• Supplied information
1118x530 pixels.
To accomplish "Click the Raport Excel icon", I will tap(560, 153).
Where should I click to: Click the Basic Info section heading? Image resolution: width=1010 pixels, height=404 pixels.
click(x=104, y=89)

---

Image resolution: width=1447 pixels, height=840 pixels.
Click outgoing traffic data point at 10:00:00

* * *

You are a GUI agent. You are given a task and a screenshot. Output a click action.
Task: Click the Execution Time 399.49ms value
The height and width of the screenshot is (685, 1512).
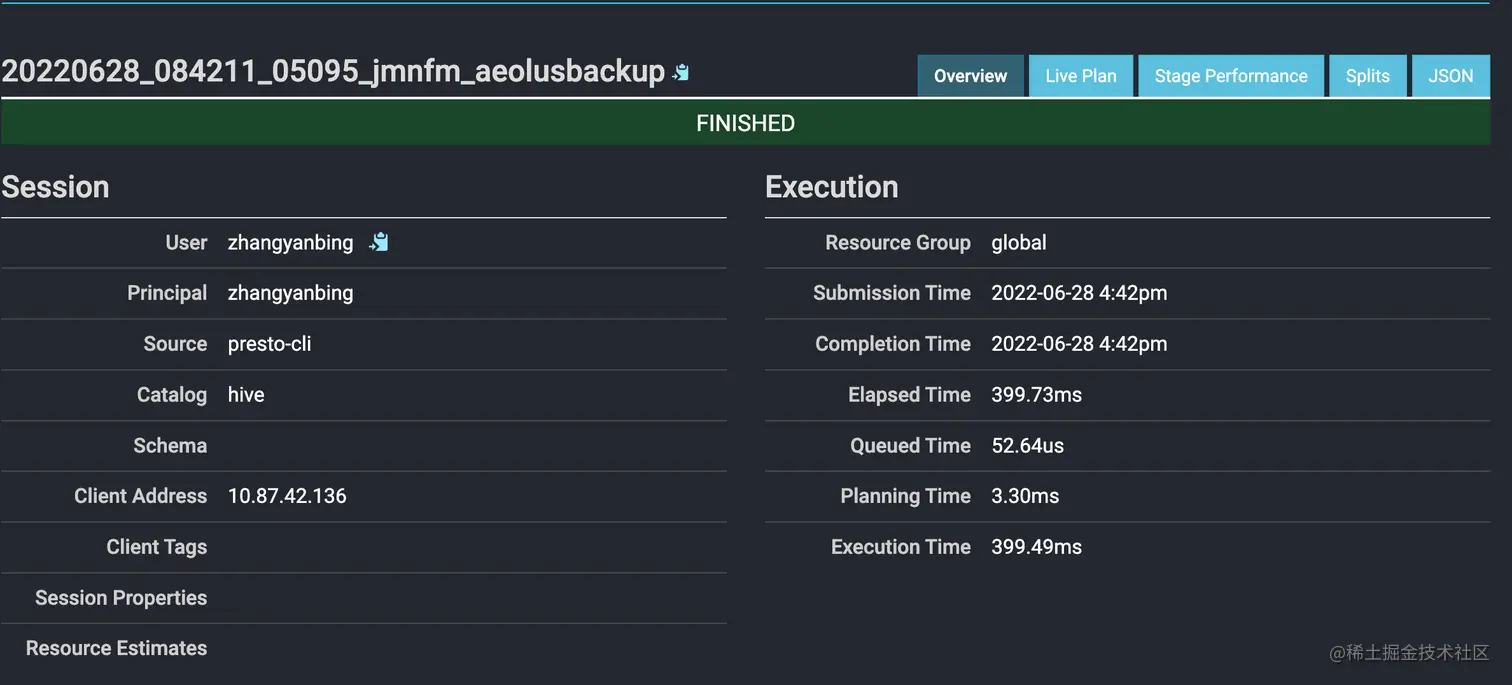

• What to do
Copy out the items from the line with "Where should I" up to and including the line with "click(x=104, y=89)", replacing "Basic Info" with "Contact Info" and leaving everything else as it is. Give only those lines.

• In response
Where should I click to: Click the Contact Info section heading? Image resolution: width=1010 pixels, height=404 pixels.
click(x=104, y=89)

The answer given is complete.